While it’s unclear whether there’s a physical release or if it’s digital-only, the band has recently gathered all of its singles and compilation tracks (including a great Spacemen 3 cover) on B-Sides & Singles 1997-2007. Freeloaders can stream the album here.
(Lounge, 1995)The Asteroid #4 is one of those groups that, as the saying goes, plays its record collection. Which is generally fine with me, because it has always seemed like there’s a lot of overlap when it comes to our fave-raves (but what was with that dire country-rock album, doodz??). The band ties its wagon to the early-90s shoegazers on its debut single, focusing on volume and density of sound as opposed to the strictly Floydian space-cadet moves the fellas would soon be pulling.
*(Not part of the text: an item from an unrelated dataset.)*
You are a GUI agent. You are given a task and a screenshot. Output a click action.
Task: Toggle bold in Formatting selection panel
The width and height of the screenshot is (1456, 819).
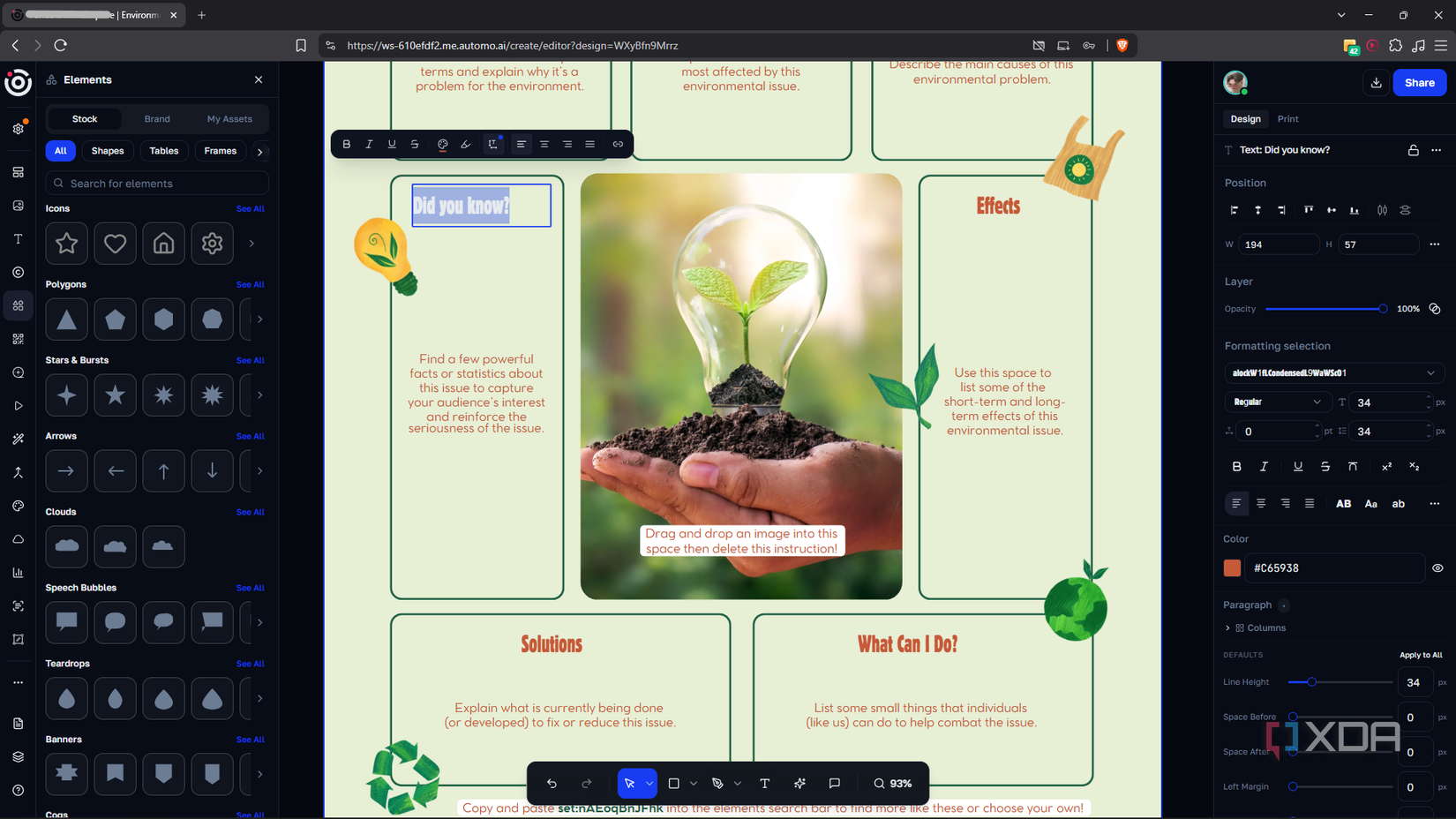point(1236,466)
This record actually sounds quite similar to Philly pals the Lilys’ contemporaneous Eccsame the Photon Band album – and whoa, DIG IT, the Asteroid #4 would work with Kurt Heasley in the studio and follow his group into Brit Invasion territory a few years down the road.
“The CIA Took My Dog Away,” with the gentle, quavering guitars of its verses and the churning, distorted guitars of the choruses, is your basic yet successful shoegaze-pop construction, and a fine way to kick off a career …even if those reverbed-to-death vocals are a bit much. On a rather less interesting note, the first half of “Mellow Beach” drifts and throbs, barely there, before the effects-laden guitars come rushing in to boot ya in the pants for the last few minutes. While neither song has anything of note going in terms of originality or structure (and “Mellow Beach” isn’t much melodically, either), it’s hard to be too grumpy about anything that gives you a few blasts of satisfying MBV-lite. Buck up; it’s a fine mess o’ aural comfort food.